Higher Delinquencies Affect Securities' Investors
New York-In the past few years investor caution has been the order of the day in the residential mortgage marketplace and higher default rates are adding caution to commercial mortgage security investors.
To best assist investors purchasing nonperforming commercial loans earlier this year, Fitch Ratings said it has turned to 30-day delinquencies as an early leading indicator of future commercial mortgage backed securities performance.
"High-profile loans secured by larger properties, which were often not stabilized at transaction issuance, have begun to default," said Susan Merrick, managing director and head of the U.S. CMBS group at Fitch Ratings.
Furthermore, Ms. Merrick said, "Though capital market illiquidity remains problematic, the recent defaults underscore a shift in which the deepening recession has impacted real estate fundamentals such that term risk outweighs balloon risk as an immediate concern."
The rating agency noted it "continues to expect that performance defaults on larger loans will push up the loan delinquency index in coming months, to approximately 3% by year-end 2009."
More specifically, Fitch expects to see pools consisting of many larger assets, such as the 2006 and 2007 vintages, which "are likely to be the largest contributors to delinquencies."
In January alone, Fitch said nearly $1.7 billion of loans were classified as 30 days delinquent.
The same month defaults on three 2007 vintage loans ranging in size from $130 million to $225 million led to a 27 basis point increase for January U.S. CMBS loan delinquencies to 1.15%.
The rating agency said that if 100% of the 30-day delinquencies were added to loans currently tracked in the loan delinquency index, which consist of loans that are 60 or more days past due, the index would gain another 34 bps to end the month at up to 1.49%.
In the residential mortgage backed securities market investors face the same concerns.
For example, Chicago-based Invesco PowerShares Capital Management LLC said the crisis caused mortgage loan performance to deteriorate significantly putting many RMBS holders "under pressure to raise capital and reduce exposure to RMBS markets, resulting in systematic deleveraging" pushing the prices of many residential mortgage backed securities "well below fundamental values implied by conservative cash flow projections."
"We believe that various economic factors have converged to push the prices of many prime and alt-A residential mortgage-backed securities well below their fundamental values," said Bruce Bond, president and CEO of Invesco PowerShares.
"We are hopeful that these exchange-traded funds will provide access and transparency into these markets along with some of the much needed additional liquidity originally intended by the TARP."
Recently the company filed registration statements for two new actively managed exchange-traded funds focused on the non-agency, prime and alt-A residential mortgage-backed securities markets, the PowerShares Prime and the PowerShares Alt-A Non-Agency RMBS Opportunity Fund.
The PowerShares Prime Non-Agency RMBS Opportunity Fund will seek to provide total return by investing, under normal market conditions, at least 80% of its assets in non-agency mortgage-backed securities collateralized by pools of prime residential mortgage loans.

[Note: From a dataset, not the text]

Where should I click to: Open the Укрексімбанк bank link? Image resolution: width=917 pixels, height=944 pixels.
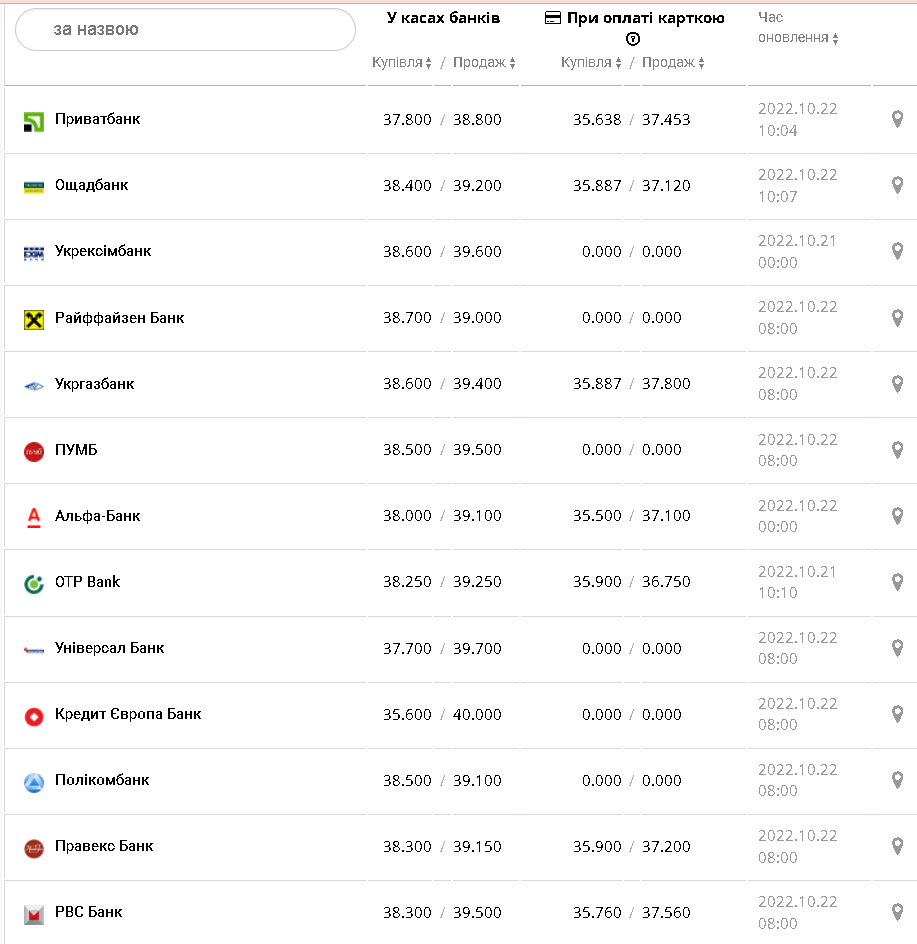103,251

The PowerShares Alt-A Non-Agency RMBS Opportunity Fund assets are at least 80% in non-agency mortgage-backed securities collateralized by pools of Alt-A residential mortgage loans.
Invesco PowerShares said it believes there is "an opportunity for investors to recognize above average risk-adjusted returns by investing in discounted senior and super senior prime and alt-A residential mortgage-backed securities," because these securities should generate current principal and interest income as well as potential capital gains.
Since September 2008 when the U.S. Treasury introduced the Troubled Asset Relief Program, former Treasury secretary Henry Paulson noted, "The underlying weakness in our financial system today is the illiquid mortgage assets that have lost value as the housing correction has proceeded," which are still clogging up financial markets.
So the goal remains that of creating a program to transition these assets off the books.
Invesco PowerShares believes many of the assets that were originally targeted for purchase by TARP are not particularly "troubled" from a credit perspective, but are depressed in price due to systemic deleveraging.
Invesco PowerShares funds intend to invest primarily in non-agency, residential mortgage-backed securities following three categories based on the risk profile of the borrower and the property, prime, alt-A and subprime.
The company noted that prime residential mortgage loans are extended to borrowers with "a relatively low-risk profile through a strong credit history."
Invesco PowerShares Capital Management LLC opereates 130 domestic and international exchange-traded funds, providing advisors and investors access to an innovative array of focused investment opportunities.
Invesco PowerShares is a wholly owned subsidiary of Invesco Ltd., a global investment management firm.
The funds are subject to management risk. Additionally, there are risks associated with investing in mortgage-backed securities collateralized by prime and alt-A residential mortgage loans.
Housing prices in many states have declined or stopped appreciating, after extended periods of significant appreciation.
As a result of these and other factors, the value of some mortgage-backed securities has been negatively impacted.